At the Movin’ On 2018 sustainable mobility conference this week, Michelin announced two new goals: to use 80 percent sustainable materials in the manufacture of its tires and to invest in technology to make its tires 100 percent recyclable by 2048.
Today, the world-wide recovery rate for tires is 70 percent and the recycling rate is 50 percent. Michelin tires are currently made using 28 percent sustainable materials (26 percent bio-sourced materials like natural rubber, sunflower oil, limonene etc., and 2 percent recycled materials such as steel or recycled powdered tires). For a sustainable future, Michelin is investing in high technology recycling technologies to be able to increase this content to 80 percent sustainable materials.
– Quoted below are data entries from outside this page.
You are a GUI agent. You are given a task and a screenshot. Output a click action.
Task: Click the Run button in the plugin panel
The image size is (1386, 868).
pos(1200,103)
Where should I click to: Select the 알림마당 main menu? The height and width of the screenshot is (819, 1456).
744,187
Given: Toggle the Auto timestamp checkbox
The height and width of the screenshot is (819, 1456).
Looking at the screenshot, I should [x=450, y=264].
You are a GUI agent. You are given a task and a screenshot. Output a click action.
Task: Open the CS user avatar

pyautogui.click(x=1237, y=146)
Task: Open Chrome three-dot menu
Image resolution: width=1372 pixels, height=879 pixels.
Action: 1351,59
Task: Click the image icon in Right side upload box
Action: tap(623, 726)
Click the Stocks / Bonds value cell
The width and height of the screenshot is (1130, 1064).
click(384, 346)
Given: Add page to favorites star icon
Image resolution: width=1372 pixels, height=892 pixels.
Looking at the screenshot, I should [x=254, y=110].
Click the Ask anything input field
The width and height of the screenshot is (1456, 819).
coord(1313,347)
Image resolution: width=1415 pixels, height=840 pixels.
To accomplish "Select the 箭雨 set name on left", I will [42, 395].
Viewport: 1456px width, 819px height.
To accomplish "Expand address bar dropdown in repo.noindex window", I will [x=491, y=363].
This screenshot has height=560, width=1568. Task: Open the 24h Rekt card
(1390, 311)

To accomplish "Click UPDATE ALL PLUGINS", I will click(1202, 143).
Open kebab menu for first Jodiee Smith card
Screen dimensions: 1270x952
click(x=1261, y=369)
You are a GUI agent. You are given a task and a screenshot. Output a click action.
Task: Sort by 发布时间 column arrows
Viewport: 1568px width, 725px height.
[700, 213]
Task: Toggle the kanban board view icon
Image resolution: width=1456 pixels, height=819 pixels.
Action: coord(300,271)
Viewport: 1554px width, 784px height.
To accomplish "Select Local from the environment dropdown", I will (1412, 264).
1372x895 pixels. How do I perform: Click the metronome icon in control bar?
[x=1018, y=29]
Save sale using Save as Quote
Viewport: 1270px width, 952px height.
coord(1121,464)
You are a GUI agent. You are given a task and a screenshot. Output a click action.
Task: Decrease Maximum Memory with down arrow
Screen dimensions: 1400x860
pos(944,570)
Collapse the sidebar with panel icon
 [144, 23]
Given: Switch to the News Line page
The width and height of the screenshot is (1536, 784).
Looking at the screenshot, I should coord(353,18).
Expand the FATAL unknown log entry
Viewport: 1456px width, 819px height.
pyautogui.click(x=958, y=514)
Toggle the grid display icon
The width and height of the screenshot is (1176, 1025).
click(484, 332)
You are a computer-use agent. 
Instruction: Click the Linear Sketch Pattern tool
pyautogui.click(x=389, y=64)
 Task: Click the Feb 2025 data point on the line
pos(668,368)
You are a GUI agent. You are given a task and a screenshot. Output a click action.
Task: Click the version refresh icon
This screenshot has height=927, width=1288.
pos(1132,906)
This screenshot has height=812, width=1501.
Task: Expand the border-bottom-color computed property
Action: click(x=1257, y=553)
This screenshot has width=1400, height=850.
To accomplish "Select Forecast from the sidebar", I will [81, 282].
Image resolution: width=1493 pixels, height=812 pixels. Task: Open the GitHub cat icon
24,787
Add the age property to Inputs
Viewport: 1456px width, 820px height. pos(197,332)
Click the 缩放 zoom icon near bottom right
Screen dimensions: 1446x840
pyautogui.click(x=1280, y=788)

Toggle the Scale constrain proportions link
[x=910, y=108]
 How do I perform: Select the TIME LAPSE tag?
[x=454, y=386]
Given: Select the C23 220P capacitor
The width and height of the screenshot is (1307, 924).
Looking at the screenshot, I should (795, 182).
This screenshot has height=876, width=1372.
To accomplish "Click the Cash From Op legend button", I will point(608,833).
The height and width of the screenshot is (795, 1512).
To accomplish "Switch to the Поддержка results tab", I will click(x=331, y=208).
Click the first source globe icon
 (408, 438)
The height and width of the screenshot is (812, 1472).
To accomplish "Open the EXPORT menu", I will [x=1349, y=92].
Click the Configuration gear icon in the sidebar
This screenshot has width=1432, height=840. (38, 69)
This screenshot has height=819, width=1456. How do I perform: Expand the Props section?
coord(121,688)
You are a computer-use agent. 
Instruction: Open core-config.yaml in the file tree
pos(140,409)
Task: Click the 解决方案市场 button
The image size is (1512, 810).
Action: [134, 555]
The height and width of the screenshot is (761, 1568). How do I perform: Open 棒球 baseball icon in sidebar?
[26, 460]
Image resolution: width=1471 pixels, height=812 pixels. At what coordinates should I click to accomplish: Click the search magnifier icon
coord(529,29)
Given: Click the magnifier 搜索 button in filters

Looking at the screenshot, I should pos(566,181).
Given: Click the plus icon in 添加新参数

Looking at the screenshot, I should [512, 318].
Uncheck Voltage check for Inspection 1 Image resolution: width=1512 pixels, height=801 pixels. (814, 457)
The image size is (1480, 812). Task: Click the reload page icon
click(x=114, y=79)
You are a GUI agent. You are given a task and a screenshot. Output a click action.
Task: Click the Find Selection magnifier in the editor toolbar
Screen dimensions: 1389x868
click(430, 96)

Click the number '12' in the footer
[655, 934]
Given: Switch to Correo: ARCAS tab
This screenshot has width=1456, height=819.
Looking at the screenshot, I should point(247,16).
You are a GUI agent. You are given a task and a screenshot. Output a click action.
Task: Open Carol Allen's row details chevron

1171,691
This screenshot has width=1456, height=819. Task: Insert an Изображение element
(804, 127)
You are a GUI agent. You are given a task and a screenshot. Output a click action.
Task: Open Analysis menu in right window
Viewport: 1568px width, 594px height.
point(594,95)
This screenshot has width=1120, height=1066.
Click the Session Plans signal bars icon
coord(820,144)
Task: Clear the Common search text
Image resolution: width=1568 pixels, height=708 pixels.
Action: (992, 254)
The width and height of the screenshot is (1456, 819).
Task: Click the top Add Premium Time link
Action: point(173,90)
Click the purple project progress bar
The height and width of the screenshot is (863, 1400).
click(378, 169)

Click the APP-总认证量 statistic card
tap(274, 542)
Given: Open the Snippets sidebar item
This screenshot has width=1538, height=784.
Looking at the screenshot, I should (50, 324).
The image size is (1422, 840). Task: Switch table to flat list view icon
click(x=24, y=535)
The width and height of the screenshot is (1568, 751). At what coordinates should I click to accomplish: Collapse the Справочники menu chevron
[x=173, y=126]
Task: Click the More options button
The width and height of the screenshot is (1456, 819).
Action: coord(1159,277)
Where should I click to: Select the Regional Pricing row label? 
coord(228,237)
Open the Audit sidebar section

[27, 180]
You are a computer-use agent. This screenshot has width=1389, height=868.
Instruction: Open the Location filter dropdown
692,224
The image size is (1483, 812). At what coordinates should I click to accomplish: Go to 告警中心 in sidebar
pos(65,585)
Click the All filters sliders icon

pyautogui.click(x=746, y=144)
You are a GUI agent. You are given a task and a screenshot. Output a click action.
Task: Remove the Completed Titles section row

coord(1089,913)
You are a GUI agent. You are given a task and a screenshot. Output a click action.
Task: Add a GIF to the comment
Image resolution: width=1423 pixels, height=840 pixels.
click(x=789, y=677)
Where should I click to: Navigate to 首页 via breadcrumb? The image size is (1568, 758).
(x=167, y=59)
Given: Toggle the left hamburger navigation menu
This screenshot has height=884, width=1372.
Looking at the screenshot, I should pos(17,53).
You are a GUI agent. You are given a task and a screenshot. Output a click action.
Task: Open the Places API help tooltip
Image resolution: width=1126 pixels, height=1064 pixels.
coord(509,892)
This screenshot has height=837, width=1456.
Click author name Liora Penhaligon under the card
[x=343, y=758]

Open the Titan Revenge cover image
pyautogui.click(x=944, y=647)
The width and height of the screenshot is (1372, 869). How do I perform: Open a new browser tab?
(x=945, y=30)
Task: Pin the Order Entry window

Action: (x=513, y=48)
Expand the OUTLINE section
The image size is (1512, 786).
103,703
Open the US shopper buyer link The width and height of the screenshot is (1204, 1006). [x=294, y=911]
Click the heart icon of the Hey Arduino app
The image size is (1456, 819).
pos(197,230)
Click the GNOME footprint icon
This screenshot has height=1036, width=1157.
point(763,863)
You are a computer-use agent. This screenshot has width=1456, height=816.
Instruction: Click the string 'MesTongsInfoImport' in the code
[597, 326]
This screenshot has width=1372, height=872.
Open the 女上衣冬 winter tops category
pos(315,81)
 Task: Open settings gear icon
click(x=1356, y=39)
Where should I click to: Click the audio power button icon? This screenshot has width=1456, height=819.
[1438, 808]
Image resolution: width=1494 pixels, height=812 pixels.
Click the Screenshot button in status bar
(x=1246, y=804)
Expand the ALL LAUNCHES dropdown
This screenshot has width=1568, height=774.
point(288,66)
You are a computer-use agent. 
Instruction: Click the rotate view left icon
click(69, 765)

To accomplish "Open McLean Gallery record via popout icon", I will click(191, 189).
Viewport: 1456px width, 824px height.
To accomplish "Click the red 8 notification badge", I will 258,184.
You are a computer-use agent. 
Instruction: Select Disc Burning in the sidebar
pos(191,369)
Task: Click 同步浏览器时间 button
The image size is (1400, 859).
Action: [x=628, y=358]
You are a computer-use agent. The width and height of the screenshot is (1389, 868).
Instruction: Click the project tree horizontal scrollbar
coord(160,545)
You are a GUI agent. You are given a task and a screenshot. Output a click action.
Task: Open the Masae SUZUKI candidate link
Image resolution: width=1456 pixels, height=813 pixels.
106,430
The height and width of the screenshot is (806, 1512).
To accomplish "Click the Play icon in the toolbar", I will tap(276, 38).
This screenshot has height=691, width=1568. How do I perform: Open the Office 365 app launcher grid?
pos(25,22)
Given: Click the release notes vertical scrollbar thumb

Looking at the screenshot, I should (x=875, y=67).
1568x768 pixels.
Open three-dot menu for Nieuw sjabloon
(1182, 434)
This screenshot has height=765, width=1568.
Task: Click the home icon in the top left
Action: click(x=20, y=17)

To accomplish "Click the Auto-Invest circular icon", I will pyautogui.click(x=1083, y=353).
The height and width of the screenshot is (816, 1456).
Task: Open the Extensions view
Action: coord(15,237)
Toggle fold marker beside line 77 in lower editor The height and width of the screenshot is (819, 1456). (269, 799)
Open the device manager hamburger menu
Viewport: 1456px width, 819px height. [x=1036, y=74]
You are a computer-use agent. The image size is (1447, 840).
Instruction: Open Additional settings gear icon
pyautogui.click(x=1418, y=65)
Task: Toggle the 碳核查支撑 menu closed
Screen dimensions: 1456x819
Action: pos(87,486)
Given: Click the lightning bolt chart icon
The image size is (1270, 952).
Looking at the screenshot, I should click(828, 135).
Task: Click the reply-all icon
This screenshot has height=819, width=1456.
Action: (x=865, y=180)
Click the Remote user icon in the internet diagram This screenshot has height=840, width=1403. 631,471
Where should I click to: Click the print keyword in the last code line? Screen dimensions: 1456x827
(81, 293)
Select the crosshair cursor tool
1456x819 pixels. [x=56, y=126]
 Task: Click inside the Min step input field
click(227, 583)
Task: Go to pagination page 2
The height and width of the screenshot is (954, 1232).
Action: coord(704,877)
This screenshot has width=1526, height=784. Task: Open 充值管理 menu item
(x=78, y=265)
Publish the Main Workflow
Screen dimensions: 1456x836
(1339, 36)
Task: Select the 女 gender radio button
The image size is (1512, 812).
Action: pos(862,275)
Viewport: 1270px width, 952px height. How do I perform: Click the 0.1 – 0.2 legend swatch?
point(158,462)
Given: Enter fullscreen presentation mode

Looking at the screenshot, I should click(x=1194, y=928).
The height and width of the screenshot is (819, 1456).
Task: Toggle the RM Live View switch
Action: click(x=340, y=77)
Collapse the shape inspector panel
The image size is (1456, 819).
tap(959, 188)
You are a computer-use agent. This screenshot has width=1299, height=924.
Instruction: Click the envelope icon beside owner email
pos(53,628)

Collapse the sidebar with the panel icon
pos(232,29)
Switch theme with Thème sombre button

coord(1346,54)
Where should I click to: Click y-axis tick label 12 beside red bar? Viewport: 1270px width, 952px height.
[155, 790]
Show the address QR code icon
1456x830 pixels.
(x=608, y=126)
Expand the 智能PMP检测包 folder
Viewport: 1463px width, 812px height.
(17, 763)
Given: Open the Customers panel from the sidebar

One such investment was acquiring Lehigh Technologies Inc. late last year, a company that transforms the rubber from end-of-life tires into material that can be used in new tires, and other products. The micronized rubber powders (MRP) that Lehigh creates can be substituted for oil- and rubber-based feedstocks in lots of applications, including tires.
“If we achieve these ambitions, we would save 33 million barrels of oil each year,” said Cyrille Roget, Michelin’s technical and scientific communication director, “That is equivalent to the entire annual oil consumption of France.”
Michelin admits it needs the rest of the tire industry to join in the mission. “This is not something that we can achieve alone,” says Roget, calling both of these goals “major ambitions.”